Princeton Attitude 4xAAA LED flashlight
4 extra AAA batteries
small role of TP
neophrene gloves
fleece watch cap (bright red)
5.5" miniature wrecking bar
3.5 power magnifying glass
EZE-LAP miniature diamond sharpener
Brunton compass
35mm film can of vasaline-smeared cotton
SOG Paratool
SwissChamp SAK
Benchmade RitterGrip knife
spiral pad and pen
first aid kit (bandaids; chap stick; Neosporin; aspirin)
Storm Whistle
55 gal "contractor's" garbage bag x 2
2 1/2 ' x 11/32" firesteel and point file striker
1" candle stub
"egg carton" sawdust & parafin fire starter
match safe of strike anywhere matches
red bandana
25' of 550 paracord
50' of dental floss
50' of double-strand copper telephone wire
1 gallon zip-loc bag x 2
2 oz. salt
6 oz. peppermints
4 grainola bars
butane lighter (Gander Mtn.)
personal meds for 3 days


Given the season, my vehicle now has:

wool blanket
stadium waist-down insulated bag
25 degree sleeping bag
show-paks and wool socks
medium fleece jacket
hooded shell parka
winter gloves
wool watch cap
2xD LED flashlight
3xAAA LED flashlight
Mark II Combat-Utility Knife by Ka-Bar
fixed-blade prunning saw, 12"
early 1960's GI intrenching tool
"Made in Sweden" "WB" hand ax
small snow shovel
100' of 1/4" nylon climbing rope
8'x8' nylon tarp
6'x6' nylon tarp
6' walking staff
thermarest-type mattress, 24" x 72"
about 3000 calories of snack food (dried fruit/peanuts/candy)
1/2 gal. of water
2 highway flares
1 qt. motor oil
tire pump
 
skammer said:
There is no excuse or at least very few to not have some basic life support gear on you day in day out.

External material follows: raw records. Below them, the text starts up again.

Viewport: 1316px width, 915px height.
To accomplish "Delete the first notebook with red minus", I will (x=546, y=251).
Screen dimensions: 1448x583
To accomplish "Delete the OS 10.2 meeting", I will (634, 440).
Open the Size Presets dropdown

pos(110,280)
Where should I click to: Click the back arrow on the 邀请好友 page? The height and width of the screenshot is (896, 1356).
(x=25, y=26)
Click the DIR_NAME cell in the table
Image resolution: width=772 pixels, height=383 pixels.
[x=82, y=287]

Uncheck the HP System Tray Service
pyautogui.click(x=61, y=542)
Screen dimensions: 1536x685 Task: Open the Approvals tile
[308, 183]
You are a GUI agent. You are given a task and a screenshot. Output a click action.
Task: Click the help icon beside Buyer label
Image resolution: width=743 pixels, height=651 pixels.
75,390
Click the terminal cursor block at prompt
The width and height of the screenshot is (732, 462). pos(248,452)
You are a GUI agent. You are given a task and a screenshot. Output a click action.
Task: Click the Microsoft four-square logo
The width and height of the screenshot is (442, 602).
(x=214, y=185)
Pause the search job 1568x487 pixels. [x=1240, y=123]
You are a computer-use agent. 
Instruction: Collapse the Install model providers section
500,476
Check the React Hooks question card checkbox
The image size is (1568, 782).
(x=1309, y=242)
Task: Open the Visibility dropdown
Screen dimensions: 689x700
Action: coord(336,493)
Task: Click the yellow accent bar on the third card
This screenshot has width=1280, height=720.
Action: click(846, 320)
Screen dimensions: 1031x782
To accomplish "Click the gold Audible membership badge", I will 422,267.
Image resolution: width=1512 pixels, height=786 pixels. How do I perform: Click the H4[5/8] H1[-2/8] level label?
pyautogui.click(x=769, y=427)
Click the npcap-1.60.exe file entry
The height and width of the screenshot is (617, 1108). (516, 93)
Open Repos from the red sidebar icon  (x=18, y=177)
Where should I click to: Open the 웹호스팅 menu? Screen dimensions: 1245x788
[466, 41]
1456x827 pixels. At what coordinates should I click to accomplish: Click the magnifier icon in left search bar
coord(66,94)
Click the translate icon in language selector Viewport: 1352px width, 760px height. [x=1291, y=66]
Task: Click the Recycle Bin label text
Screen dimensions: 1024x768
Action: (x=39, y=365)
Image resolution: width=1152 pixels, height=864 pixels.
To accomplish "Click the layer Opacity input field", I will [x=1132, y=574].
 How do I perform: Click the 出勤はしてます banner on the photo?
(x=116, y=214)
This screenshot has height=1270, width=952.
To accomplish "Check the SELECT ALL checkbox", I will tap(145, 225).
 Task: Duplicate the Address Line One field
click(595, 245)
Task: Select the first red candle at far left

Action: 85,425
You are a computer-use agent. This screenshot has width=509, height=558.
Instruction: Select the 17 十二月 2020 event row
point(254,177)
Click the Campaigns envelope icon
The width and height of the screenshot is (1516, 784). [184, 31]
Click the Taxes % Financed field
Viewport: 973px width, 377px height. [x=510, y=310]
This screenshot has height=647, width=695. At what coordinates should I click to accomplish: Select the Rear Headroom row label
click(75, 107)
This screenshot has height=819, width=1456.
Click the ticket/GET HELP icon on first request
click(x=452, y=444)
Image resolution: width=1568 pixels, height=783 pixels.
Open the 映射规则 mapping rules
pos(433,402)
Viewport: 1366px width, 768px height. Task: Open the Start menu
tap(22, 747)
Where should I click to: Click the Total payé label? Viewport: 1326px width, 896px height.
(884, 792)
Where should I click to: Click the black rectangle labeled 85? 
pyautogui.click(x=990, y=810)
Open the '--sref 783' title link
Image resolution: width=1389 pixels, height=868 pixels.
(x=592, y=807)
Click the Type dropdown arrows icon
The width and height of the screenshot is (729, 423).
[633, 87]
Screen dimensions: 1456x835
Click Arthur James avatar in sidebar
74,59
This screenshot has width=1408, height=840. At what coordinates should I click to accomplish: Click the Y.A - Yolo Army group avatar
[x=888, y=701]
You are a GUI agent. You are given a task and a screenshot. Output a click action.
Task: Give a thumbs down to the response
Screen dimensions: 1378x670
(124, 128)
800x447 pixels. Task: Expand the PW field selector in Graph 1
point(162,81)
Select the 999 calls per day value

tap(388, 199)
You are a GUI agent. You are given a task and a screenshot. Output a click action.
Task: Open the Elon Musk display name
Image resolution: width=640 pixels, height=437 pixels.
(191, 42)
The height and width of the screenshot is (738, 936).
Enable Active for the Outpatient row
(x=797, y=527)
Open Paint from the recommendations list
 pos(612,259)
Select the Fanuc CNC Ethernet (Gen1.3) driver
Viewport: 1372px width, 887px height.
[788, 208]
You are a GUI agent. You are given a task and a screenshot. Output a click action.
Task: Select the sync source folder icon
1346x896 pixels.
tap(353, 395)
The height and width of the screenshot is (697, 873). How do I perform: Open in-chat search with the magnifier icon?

A bic lighter, knife and bandana take up little room and go a loooong way in getting you out of trouble. Our forefathers would be ashamed at how ill prepared and thoughtless we are today.

Skam

Skam, I totally agree, even the indians carried some basic tools with them. I'm not against gear, I alway carry the basics on me. Some people just carry too much gear on them daily, it's just sometimes over kill. With practice, skill, and the proper gear in most cases you'll be okay.